■ Exercise:
The output must start at the line containing "Click the scissors cut icon in toolbar" in the records below and stop at the last line, matching each line exactly and leaving out every picture.

[Stored data]
.....
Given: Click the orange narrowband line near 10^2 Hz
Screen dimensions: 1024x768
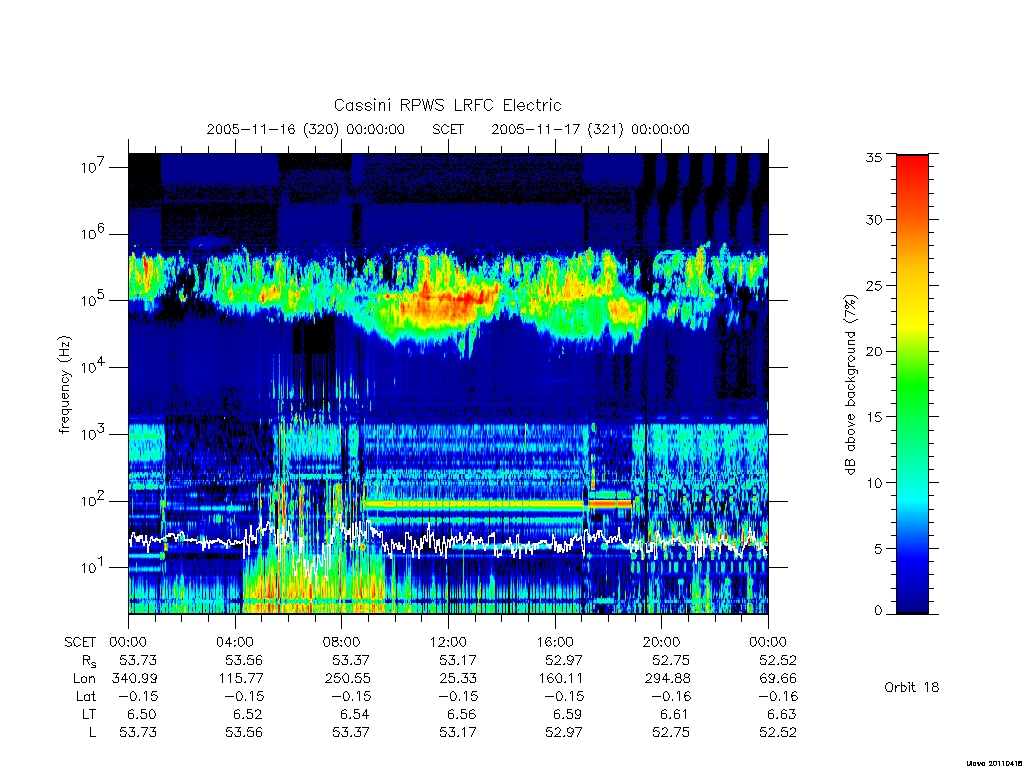Looking at the screenshot, I should tap(473, 504).
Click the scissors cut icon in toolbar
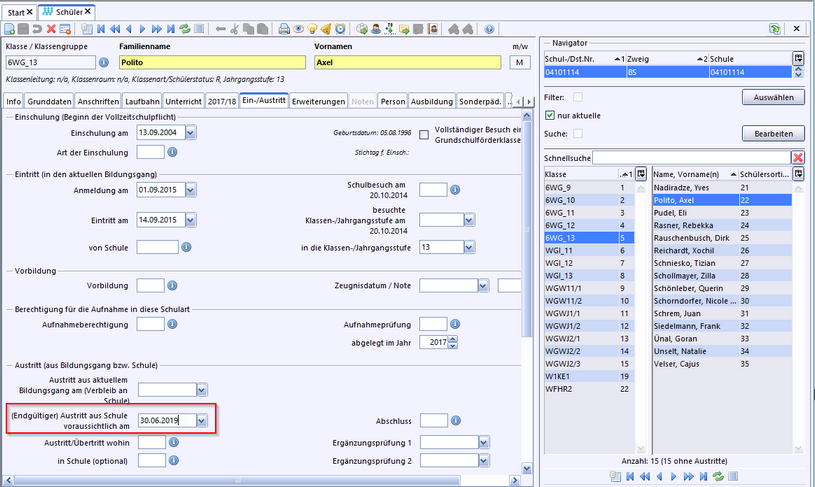This screenshot has height=487, width=815. coord(235,30)
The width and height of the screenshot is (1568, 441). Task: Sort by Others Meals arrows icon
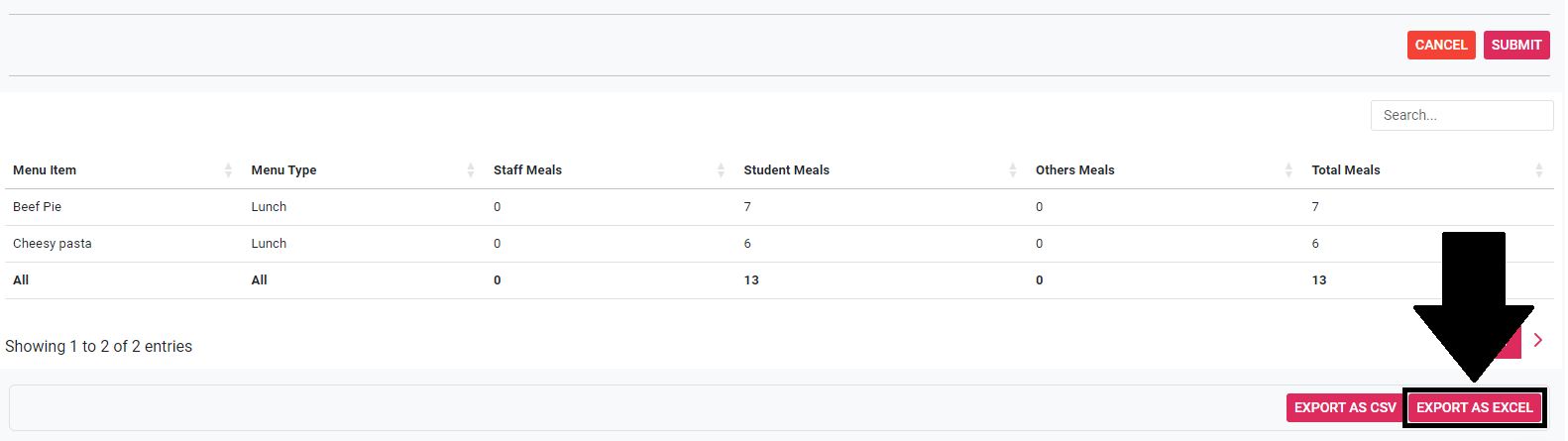[1288, 170]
.....
■ Result:
Click the scissors cut icon in toolbar
This screenshot has height=487, width=815. coord(235,30)
The width and height of the screenshot is (1568, 441). Task: Sort by Others Meals arrows icon
[1288, 170]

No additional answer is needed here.